Was my youth clouding the air of despondency as we kept losing, or could everyone see that we'd turn it around, or is it simply that football has changed and staying in the premier league is the only thing that matters?
 

Listening to the doom and despondency around QPR and Southampton at the moment got me thinking back to our start to the season in 1990. I was only 11 at the time, but don't remember the feeling of impending catastrophe that is around the struggling premier league clubs at the moment. There's talk that Adkins would have been sacked if they'd lost on Saturday, yet their two successive promotions and then bad start is very similar to our predicament 22 years ago, and I don't recall any suggestion that Bassett could be sacked.

Was my youth clouding the air of despondency as we kept losing, or could everyone see that we'd turn it around, or is it simply that football has changed and staying in the premier league is the only thing that matters?

It's the latter IMO.

Adkins, as with Billy Davies at Derby some years ago, will end up paying the price for being too sucessful too soon.
 
I think there was less "be all" and "end all" about being in the top division. It was pre-Premier League days and so although there was a financial benefit to being there, the differentiation was not as extreme.

It also came off the back of a long spell out of the top flight and given the successive promotions fans were all the more forgiving. We hadn't spent particularly big, relative to other clubs but you could still see teams we could compete with and potentially finish above.
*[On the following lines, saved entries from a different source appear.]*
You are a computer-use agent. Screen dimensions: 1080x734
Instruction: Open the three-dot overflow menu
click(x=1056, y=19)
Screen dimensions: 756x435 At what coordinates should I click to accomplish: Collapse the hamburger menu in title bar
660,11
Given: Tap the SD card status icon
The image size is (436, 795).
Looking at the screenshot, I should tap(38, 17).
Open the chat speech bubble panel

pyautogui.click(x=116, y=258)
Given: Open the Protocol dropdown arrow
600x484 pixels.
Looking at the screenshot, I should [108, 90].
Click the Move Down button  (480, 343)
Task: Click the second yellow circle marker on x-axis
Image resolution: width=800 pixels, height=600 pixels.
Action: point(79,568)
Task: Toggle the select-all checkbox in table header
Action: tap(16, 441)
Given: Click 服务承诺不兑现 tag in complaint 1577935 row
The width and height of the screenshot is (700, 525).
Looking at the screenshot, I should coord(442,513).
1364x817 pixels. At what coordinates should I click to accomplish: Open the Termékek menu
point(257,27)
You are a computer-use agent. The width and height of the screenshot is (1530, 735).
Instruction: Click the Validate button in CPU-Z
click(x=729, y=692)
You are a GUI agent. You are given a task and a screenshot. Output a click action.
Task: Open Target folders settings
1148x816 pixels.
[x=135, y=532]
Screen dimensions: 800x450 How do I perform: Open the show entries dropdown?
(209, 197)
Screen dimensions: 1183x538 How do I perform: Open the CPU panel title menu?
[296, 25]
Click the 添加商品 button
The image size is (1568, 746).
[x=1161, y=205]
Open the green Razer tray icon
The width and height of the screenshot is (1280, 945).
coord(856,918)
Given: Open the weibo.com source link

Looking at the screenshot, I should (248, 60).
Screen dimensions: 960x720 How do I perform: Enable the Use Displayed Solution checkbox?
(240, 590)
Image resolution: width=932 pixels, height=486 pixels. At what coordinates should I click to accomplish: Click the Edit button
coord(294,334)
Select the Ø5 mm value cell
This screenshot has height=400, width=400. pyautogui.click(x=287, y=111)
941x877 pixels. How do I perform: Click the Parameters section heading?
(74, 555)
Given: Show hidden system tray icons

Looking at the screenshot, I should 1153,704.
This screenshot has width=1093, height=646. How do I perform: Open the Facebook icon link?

For all the money Soton/QPR have spent this Summer that must be hard for them to see this currently.

Having spoken to some of the players at the time, it seems like there was alot of positivity behind the scenes and in the end it took one win to kickstart the season.

I was 15 at the time and it was my first season of watching United in the 1st Division, so maybe I look back at that time with a rose tinted view. It would be interesting to see how slightly older Blades remember it.
 
Was my youth clouding the air of despondency as we kept losing, or could everyone see that we'd turn it around, or is it simply that football has changed and staying in the premier league is the only thing that matters?
I think football has definitely changed. More money is invested and the rewards are bigger these days. The exposure that clubs get is higher, and possibilities for foreign investment were almost non-exsistent back then.

I also like to think that because managers lasted longer, there was more of a relationship between fans and manager. People were likely to be more forgiving then than now.
 
I think the reason Bassett wasn't under any pressure was that we were playing well and were in every game even if we weren't actually winning. I remember leaving many of the games early in the season (Derby away being the most obvious example) wondering how the hell we'd come away without a win.

As stated above, when we started winning it became a habit and we went on an amazing run. It is no coincidence that this run took place after Chris Wilder was restored at right back and got a run in the side and Glynn Hodges arrived.
 
I think the reason Bassett wasn't under any pressure was that we were playing well and were in every game even if we weren't actually winning. I remember leaving many of the games early in the season (Derby away being the most obvious example) wondering how the hell we'd come away without a win.

As stated above, when we started winning it became a habit and we went on an amazing run. It is no coincidence that this run took place after Chris Wilder was restored at right back and got a run in the side and Glynn Hodges arrived.

Hmm. That's not quite how I remember it. There were some dreadful performances when we didn't look like we would score if we played all night. The games at Norwich and Palace spring to mind and the home game v Sunderland. After we lost that latter game (our 14th game without a win) I came away thinking that I couldn't see how we were ever going to get a win.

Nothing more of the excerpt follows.